With these adjustments, your stacked boxplots will be easy to interpret.

In this exercise, all of the discussion comes at the end. In steps 1-5, just note which species/sex pairs seem to differ.

  1. Compare the four species/sex distributions in a stacked boxplot. (Not all possible pairs: just "OM/OF", "BM/BF", "OM/BM", and "OF/BF".) Which pairs seem to differ?

  2. Compare the pairs using quantile-quantile plots. Once again, take note of the pairs that seem to differ.

  3. Use mediantst to test for differences between the medians of each pair. Which pairs differ significantly at the 0.05 confidence level?

  4. The mediantst function is not especially sensitive, because it uses only the median. Here is a more sensitive statistic. Choose some set of quantiles, say 0.1, 0.25, 0.5, 0.75, and 0.9. Calculate these quantiles for x and y, subtract those of y from those of x, and sum the absolute values of these differences. Your statistic, in other words, is the sum of absolute differences between quantiles. Modify the mediantst function so that it uses this statistic rather than the difference of medians. Use this modified function to test for differences between the species/sex pairs.

  5. The t-test is the classical way to test for differences between the means of small samples. Here is the way to do a t-test comparing the sexes of the orange species:

    with(subset(crabs, sp=="O"), t.test(CL ~ sex))

    The output includes a quantity called "p-value", which is equivalent to the tail probabilities we have been calculating by simulation. The hypothesis of no difference is rejected if the p-value is less than 0.05.

    Use this method to do t-tests of all sex/species pairs.

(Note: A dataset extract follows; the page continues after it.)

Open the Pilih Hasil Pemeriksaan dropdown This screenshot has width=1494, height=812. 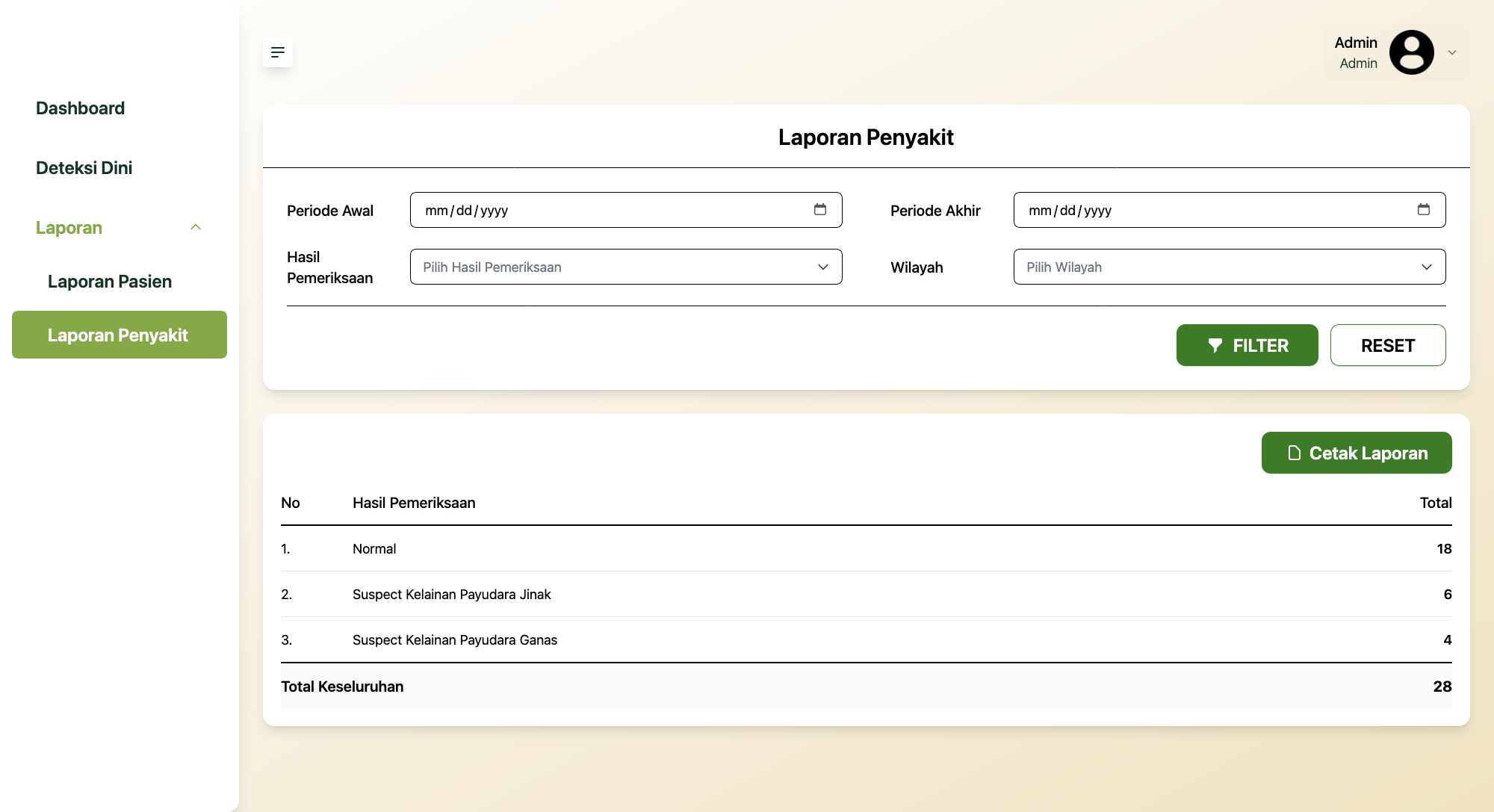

  6. Make a table with columns labeled "OM/OF", "BM/BF", "OM/BM", and "OF/BF" and with rows labeled "box plots", "qq plots", "median test", "quantile test", and "t test". Within the table, use "1" and "0" to indicate whether that method did or did not indicate a relationship between that sex/species pair. Then use this table to discuss the sensitivity of the various methods. Do the hypothesis tests find differences that the graphical methods miss, or is it the other way around? How do the various forms of hypothesis tests compare?